TASK DIRECTIONS: Starting at the line that contains "Click the Breakfast", restate each line word for word through the final line of the data, keeping both ends.

Records drawn from a dataset:

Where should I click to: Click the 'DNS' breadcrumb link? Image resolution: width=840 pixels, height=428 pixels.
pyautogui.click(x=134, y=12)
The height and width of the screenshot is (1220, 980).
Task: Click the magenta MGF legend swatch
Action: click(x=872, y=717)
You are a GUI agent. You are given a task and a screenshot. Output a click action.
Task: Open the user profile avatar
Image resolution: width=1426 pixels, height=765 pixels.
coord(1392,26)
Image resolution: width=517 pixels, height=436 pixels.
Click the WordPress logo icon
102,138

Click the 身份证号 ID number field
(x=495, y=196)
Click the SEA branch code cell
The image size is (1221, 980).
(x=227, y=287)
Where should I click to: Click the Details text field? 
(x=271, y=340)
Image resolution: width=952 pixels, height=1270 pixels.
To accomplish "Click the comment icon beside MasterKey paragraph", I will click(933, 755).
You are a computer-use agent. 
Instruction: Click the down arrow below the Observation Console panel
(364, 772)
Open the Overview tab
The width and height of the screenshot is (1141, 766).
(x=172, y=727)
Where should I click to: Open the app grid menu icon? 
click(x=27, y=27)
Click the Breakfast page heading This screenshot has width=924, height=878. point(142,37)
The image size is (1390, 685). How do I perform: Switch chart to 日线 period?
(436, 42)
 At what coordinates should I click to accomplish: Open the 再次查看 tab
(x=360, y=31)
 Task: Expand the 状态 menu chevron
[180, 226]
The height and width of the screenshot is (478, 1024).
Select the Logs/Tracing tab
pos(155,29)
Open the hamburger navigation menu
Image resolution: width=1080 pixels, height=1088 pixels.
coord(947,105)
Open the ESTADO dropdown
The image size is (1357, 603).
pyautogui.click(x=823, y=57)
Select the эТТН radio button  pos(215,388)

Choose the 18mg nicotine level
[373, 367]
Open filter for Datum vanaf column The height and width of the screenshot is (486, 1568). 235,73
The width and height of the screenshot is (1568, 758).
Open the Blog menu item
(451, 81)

EXERCISE RESPONSE:
Click the Breakfast page heading This screenshot has width=924, height=878. point(142,37)
The image size is (1390, 685). How do I perform: Switch chart to 日线 period?
(436, 42)
 At what coordinates should I click to accomplish: Open the 再次查看 tab
(x=360, y=31)
 Task: Expand the 状态 menu chevron
[180, 226]
The height and width of the screenshot is (478, 1024).
Select the Logs/Tracing tab
pos(155,29)
Open the hamburger navigation menu
Image resolution: width=1080 pixels, height=1088 pixels.
coord(947,105)
Open the ESTADO dropdown
The image size is (1357, 603).
pyautogui.click(x=823, y=57)
Select the эТТН radio button  pos(215,388)

Choose the 18mg nicotine level
[373, 367]
Open filter for Datum vanaf column The height and width of the screenshot is (486, 1568). 235,73
The width and height of the screenshot is (1568, 758).
Open the Blog menu item
(451, 81)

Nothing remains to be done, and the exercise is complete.